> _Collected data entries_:
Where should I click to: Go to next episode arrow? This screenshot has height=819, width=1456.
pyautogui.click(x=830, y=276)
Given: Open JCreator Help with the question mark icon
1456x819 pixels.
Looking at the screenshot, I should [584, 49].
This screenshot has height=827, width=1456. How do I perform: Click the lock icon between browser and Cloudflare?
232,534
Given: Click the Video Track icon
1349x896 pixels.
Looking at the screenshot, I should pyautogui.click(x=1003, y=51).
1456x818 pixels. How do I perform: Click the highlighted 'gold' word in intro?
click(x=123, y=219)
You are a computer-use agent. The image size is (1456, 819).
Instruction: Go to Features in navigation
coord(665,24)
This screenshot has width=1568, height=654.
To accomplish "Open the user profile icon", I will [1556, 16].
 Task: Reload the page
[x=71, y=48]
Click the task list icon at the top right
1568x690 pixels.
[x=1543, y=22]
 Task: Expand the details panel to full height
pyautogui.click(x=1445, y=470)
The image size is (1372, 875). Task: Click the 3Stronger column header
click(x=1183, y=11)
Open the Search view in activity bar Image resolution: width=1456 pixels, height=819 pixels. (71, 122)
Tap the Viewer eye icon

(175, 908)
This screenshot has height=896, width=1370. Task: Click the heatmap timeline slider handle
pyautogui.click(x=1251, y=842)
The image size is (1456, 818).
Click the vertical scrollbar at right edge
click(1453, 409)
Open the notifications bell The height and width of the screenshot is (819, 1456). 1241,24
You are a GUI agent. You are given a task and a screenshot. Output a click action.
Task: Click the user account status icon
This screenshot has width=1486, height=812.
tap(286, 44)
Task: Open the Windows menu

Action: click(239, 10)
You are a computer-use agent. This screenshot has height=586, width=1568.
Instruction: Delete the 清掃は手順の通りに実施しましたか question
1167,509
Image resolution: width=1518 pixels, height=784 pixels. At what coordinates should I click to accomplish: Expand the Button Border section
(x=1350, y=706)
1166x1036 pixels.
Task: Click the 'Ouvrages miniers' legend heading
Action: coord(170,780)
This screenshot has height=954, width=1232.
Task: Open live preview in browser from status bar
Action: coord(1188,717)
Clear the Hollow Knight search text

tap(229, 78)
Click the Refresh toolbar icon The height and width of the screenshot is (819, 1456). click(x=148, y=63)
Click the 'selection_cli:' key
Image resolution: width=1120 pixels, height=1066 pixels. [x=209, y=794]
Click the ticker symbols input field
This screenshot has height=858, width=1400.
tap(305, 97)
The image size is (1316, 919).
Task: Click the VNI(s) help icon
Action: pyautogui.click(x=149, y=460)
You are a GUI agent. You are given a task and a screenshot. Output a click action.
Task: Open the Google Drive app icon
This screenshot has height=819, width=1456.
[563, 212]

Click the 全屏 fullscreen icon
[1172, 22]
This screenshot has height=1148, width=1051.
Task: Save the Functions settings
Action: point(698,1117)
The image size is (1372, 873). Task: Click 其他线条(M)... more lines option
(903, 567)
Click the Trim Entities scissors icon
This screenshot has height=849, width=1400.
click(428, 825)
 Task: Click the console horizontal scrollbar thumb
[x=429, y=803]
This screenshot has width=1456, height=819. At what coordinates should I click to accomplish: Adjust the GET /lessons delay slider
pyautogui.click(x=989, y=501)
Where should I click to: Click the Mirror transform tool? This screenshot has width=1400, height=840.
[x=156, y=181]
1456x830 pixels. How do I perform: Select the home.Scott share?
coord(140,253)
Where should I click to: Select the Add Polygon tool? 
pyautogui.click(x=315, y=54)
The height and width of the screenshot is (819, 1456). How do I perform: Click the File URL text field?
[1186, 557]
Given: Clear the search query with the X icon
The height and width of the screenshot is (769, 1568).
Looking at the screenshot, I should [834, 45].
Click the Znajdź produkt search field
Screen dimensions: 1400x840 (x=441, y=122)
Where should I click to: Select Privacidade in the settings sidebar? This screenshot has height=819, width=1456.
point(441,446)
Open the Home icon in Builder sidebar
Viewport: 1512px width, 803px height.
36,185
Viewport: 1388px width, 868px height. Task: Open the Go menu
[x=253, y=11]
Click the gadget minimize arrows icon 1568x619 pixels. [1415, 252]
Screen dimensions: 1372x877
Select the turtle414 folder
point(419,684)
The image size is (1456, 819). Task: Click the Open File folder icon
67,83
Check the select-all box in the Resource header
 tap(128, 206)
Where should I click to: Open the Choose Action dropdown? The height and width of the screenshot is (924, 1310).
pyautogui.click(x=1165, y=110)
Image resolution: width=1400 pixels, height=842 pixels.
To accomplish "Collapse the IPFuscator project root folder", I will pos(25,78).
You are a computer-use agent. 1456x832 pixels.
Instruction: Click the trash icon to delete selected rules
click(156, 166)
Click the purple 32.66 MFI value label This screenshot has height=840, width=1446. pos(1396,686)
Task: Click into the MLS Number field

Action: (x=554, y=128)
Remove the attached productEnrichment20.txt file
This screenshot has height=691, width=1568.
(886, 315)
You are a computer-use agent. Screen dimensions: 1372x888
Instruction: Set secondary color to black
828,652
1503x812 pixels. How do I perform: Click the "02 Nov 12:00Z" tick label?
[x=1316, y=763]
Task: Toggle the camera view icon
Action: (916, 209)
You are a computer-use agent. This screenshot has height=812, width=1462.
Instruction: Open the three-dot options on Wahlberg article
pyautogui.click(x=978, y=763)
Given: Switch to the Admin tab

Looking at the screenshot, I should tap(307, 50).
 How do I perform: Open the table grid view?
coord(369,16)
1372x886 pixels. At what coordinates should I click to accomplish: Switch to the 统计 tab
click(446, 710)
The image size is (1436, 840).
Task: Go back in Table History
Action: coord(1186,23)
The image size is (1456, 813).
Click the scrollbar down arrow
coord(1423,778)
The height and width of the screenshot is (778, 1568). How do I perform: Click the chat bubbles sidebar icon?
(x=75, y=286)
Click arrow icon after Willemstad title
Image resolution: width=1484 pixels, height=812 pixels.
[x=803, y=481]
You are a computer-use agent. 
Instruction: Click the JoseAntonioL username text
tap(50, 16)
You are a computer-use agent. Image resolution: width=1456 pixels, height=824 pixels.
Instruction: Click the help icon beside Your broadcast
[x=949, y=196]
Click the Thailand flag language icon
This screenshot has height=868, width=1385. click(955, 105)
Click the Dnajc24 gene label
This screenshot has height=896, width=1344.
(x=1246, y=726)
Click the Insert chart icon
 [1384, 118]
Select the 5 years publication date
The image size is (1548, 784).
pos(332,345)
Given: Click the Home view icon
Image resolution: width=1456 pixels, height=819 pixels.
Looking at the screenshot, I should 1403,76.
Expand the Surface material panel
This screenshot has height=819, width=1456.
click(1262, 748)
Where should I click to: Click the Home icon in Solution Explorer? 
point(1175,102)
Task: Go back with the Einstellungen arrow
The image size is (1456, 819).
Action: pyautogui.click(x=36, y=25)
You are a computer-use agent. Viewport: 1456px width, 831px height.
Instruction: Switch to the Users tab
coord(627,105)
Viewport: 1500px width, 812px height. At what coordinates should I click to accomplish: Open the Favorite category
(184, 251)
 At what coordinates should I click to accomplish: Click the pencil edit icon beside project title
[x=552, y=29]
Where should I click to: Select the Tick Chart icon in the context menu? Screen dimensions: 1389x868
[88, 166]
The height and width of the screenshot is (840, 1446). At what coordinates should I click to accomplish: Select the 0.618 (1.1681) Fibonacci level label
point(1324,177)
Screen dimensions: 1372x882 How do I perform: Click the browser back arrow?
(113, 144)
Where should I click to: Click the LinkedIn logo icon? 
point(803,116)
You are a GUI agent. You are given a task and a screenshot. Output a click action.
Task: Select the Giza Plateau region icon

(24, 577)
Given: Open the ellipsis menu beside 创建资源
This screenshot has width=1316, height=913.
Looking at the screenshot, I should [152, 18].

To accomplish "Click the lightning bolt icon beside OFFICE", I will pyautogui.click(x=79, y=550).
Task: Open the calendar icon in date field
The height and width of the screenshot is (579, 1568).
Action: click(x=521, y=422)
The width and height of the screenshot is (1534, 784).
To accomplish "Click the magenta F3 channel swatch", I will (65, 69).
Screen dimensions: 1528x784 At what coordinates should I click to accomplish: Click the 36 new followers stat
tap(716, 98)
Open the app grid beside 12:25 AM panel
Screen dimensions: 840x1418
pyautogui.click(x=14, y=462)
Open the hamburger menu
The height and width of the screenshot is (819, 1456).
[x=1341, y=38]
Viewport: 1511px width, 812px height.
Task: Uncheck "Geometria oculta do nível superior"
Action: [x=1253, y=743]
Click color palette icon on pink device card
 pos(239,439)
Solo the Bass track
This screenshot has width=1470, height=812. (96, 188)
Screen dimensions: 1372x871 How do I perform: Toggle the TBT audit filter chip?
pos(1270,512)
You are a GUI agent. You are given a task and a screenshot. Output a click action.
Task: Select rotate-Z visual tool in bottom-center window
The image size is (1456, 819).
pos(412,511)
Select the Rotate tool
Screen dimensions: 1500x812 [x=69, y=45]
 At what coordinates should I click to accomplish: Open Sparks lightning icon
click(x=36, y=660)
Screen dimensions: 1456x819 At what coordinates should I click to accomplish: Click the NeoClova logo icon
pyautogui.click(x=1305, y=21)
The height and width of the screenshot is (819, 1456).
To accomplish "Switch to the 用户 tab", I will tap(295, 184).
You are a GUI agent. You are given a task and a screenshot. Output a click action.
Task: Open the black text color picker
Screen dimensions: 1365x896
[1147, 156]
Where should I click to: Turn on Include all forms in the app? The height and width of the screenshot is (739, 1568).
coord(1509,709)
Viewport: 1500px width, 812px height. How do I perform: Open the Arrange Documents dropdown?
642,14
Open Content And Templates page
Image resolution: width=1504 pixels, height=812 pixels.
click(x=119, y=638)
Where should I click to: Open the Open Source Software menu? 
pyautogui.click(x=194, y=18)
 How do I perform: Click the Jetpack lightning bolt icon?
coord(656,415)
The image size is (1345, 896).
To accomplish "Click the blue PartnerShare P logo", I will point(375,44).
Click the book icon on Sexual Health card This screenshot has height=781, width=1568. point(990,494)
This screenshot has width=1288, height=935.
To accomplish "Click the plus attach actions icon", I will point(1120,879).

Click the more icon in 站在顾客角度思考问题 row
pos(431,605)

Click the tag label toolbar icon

> _THE PROBLEM_:
The result consists of the line with "Click the more icon in 站在顾客角度思考问题 row" through the last line of the entries above, repeated exactly and with nothing else.

> _FINISHED EXERCISE_:
Click the more icon in 站在顾客角度思考问题 row
pos(431,605)

Click the tag label toolbar icon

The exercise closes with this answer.